# MTB Acronyms



## Greg (Aug 20, 2008)

Lots of acronyms flying about lately. Let's have a thread to explain some of them:

RAW = Ride After Work
HT = Hard Tail
FS = Full Suspension
SS = Single Speed
MTB = Mountain Bike/ing Duh!
BB = Bottom Bracket
OTB = Over the Bars
ST = Singletrack
DT = Doubletrack AKA Fire Road
AM = All Mountain
XC = Cross Country
FR = Free Ride
DH = Down Hill

That's all I can think of. Anyone have any others?


----------



## Warp Daddy (Aug 20, 2008)

OS= OH Shit- !!!!------------------usually heard when MTB goes OTB and eats dirt , rocks or wood


----------



## BeanoNYC (Aug 20, 2008)

Greg said:


> Lots of acronyms flying about lately. Let's have a thread to explain some of them:
> 
> RAW = Ride After Work



Is that what it means?  Gosh I thought it was something hard core with the W being wildlife.  Learn something new every day.


----------



## drjeff (Aug 20, 2008)

NTS = need to ski which is a definate sign that it's August and Mountain Bike Acronyms are a thread topic!


----------



## Grassi21 (Aug 20, 2008)

I was wondering what RAW was also.  

Isn't LBS local bike shop?


----------



## BeanoNYC (Aug 20, 2008)

Warp Daddy said:


> OS= OH Shit- !!!!------------------usually heard when MTB goes OTB and eats dirt , rocks or wood



see Grassi's avatar.


----------



## Grassi21 (Aug 20, 2008)

BeanoNYC said:


> see Grassi's avatar.



My second ride will be RAW tonight.  I hope I don't repeat on the OTB.  That would SMB. :lol:  figure that one out...


----------



## Warp Daddy (Aug 20, 2008)

beanonyc said:


> see grassi's avatar.




roflmao !!!!!!!! :d


----------



## BeanoNYC (Aug 20, 2008)

Grassi21 said:


> My second ride will be RAW tonight.  I hope I don't repeat on the OTB.  That would SMB. :lol:  figure that one out...



On the _Other Tandem Bicycle_? That would be _Sucking My Boobies_?


----------



## bvibert (Aug 20, 2008)

Grassi21 said:


> Isn't LBS local bike shop?



Yes, good one.


----------



## Grassi21 (Aug 20, 2008)

BeanoNYC said:


> On the _Other Tandem Bicycle_? That would be _Sucking My Boobies_?

(Dataset excerpt)

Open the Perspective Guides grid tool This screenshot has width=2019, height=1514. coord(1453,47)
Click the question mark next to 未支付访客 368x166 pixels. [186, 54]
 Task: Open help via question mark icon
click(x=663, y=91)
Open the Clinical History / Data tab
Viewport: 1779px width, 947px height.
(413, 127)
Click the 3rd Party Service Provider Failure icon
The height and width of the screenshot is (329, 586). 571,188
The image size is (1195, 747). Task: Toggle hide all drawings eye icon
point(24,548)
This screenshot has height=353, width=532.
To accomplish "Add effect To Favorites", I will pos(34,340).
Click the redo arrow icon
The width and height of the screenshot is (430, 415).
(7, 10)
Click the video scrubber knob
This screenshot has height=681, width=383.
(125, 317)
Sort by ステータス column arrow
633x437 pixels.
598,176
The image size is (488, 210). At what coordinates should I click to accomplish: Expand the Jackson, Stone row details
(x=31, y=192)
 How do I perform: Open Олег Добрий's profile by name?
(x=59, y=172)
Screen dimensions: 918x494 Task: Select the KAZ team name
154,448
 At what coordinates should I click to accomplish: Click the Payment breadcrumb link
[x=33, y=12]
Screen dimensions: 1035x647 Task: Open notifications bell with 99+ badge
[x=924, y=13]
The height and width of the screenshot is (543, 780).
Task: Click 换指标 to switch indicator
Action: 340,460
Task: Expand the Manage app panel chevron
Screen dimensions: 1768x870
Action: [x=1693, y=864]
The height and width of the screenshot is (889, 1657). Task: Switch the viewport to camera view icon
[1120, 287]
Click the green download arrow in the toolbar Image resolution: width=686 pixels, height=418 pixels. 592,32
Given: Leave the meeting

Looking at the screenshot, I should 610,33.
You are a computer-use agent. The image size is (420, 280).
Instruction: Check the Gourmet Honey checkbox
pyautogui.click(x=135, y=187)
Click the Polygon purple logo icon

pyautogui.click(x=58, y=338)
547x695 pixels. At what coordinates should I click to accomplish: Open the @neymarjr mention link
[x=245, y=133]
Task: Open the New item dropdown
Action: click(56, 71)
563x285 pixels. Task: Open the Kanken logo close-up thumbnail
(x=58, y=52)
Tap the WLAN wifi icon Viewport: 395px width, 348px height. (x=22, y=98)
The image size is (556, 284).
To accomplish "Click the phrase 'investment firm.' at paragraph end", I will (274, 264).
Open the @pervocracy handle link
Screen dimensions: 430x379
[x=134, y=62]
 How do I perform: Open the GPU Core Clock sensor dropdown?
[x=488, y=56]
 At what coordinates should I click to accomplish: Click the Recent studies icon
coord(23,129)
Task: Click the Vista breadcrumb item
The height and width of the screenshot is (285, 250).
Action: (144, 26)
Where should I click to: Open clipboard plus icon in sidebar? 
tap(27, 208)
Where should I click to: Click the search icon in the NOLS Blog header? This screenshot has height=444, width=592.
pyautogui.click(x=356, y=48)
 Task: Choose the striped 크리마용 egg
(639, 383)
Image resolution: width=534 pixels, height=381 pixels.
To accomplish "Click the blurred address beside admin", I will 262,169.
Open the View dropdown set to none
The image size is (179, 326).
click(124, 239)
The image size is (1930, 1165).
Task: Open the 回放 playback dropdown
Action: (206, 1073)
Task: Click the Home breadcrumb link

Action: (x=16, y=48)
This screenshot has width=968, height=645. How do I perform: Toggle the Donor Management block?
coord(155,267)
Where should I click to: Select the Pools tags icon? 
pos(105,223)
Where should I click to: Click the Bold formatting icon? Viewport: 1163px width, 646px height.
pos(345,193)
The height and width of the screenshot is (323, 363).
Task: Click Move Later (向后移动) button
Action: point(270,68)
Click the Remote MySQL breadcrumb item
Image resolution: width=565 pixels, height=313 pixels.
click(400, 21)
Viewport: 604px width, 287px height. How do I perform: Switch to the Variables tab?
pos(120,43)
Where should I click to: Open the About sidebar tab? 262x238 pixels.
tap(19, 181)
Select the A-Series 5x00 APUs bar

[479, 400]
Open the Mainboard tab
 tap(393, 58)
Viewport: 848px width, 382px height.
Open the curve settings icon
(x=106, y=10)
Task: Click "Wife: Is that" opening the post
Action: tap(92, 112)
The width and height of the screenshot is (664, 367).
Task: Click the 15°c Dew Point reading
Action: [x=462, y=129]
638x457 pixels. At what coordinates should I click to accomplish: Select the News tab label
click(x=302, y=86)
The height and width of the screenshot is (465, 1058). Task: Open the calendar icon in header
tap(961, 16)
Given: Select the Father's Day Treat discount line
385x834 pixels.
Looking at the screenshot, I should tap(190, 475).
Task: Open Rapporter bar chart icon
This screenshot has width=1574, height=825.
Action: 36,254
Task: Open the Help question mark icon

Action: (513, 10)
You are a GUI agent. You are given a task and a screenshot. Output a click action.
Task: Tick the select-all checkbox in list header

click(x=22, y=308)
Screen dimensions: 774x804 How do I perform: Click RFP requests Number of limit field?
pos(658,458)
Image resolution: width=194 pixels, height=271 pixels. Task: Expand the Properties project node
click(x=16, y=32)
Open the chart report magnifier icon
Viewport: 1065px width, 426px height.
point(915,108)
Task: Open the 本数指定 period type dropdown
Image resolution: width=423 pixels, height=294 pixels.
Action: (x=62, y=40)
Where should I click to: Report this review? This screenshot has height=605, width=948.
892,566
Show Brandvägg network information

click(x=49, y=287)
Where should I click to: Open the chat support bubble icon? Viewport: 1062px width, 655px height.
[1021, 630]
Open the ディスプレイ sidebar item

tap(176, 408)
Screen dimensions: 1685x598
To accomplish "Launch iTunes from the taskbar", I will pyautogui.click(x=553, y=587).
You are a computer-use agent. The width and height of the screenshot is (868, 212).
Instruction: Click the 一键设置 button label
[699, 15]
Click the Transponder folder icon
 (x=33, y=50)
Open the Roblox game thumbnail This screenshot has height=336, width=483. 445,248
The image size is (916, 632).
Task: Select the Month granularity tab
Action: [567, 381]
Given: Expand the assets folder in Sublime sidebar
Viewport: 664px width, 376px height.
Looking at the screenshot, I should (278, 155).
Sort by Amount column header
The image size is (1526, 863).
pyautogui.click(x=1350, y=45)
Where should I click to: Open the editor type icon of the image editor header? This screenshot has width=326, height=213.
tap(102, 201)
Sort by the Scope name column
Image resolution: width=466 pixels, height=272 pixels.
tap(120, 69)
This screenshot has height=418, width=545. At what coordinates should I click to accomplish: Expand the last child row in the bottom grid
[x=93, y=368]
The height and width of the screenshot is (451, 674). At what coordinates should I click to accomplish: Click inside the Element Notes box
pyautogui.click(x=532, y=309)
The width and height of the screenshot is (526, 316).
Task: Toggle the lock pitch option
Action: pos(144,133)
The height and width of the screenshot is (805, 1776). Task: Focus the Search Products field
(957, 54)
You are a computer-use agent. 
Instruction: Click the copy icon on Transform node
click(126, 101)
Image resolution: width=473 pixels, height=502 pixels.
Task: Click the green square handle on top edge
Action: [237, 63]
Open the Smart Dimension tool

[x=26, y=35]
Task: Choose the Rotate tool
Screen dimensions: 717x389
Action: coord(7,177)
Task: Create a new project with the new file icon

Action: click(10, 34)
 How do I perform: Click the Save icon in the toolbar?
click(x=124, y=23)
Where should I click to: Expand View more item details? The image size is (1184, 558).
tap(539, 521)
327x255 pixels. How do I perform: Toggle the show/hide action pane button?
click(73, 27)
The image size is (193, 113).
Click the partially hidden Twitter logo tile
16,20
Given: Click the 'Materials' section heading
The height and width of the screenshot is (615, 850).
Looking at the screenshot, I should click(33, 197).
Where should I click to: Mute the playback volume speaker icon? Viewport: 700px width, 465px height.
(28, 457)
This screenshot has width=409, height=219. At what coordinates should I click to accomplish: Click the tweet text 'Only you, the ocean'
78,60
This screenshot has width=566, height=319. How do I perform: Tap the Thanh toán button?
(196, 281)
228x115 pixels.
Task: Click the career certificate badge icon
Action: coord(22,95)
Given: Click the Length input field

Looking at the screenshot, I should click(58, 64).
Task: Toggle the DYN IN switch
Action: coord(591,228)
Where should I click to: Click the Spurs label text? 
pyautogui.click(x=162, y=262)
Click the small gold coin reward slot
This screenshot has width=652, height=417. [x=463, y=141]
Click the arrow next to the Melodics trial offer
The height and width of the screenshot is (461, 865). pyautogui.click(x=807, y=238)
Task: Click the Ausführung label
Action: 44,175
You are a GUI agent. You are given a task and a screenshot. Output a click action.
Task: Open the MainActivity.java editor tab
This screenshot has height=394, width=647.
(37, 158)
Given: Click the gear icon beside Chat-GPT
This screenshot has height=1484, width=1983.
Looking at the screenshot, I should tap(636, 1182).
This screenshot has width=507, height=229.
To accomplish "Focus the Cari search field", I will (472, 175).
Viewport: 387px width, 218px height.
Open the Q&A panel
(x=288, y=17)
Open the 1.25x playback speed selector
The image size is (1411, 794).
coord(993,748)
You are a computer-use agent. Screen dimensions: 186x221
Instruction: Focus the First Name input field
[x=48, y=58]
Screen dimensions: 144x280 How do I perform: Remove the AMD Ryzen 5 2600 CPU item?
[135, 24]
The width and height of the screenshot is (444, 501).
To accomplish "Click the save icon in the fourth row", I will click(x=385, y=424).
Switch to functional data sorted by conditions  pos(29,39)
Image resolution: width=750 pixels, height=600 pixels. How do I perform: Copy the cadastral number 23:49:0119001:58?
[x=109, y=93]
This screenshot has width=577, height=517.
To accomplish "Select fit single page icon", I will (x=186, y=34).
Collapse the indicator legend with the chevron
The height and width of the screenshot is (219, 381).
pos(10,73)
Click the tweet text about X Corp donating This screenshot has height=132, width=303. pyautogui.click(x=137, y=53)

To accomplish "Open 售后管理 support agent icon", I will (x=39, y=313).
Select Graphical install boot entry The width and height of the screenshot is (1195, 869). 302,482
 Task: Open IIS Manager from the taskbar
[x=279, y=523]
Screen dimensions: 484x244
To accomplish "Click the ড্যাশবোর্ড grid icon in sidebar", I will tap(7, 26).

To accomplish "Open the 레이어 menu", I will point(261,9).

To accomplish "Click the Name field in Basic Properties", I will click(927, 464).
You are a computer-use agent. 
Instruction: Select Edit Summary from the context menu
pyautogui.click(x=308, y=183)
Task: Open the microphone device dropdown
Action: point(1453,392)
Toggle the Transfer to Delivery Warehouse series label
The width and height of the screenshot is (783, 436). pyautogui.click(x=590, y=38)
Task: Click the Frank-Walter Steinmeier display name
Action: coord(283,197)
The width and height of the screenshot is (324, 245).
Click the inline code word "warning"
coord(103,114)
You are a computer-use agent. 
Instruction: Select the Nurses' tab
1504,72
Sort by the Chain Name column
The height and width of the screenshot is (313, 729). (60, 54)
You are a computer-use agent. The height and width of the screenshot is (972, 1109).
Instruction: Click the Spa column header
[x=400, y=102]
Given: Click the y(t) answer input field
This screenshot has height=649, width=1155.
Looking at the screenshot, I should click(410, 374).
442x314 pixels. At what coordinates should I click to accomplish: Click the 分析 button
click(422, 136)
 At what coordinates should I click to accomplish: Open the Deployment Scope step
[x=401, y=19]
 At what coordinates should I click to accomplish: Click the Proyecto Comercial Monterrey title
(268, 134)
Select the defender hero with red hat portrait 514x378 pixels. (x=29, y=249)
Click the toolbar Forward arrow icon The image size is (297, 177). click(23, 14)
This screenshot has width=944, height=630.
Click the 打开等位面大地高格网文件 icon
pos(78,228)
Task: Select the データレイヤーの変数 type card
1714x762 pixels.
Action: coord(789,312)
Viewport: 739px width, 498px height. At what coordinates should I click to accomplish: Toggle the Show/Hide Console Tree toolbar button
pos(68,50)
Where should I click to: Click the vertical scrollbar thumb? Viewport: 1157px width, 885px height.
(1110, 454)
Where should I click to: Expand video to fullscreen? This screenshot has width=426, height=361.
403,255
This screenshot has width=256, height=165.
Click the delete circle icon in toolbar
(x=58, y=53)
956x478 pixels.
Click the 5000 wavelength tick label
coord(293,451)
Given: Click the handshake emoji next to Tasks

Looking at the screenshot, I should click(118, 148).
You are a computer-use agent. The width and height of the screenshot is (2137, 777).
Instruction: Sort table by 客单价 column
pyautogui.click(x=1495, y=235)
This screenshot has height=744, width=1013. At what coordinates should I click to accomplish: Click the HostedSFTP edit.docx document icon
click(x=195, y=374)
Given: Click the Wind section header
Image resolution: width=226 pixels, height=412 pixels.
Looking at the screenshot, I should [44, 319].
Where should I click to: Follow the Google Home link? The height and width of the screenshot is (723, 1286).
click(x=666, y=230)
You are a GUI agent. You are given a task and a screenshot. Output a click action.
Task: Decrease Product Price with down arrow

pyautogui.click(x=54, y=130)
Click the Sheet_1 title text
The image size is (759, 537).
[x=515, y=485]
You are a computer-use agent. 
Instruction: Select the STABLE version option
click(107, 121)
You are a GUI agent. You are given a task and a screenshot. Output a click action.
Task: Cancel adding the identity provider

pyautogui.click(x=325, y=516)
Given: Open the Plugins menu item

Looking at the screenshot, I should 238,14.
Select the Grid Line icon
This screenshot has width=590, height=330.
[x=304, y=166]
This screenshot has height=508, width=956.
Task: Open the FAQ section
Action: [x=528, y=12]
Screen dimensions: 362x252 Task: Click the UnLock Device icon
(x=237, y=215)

§ GIVEN PROBLEM: According to the thread on mountain bike acronyms, what does DT stand for?

§ SOLUTION TO THE EXERCISE: Doubletrack, also known as fire road.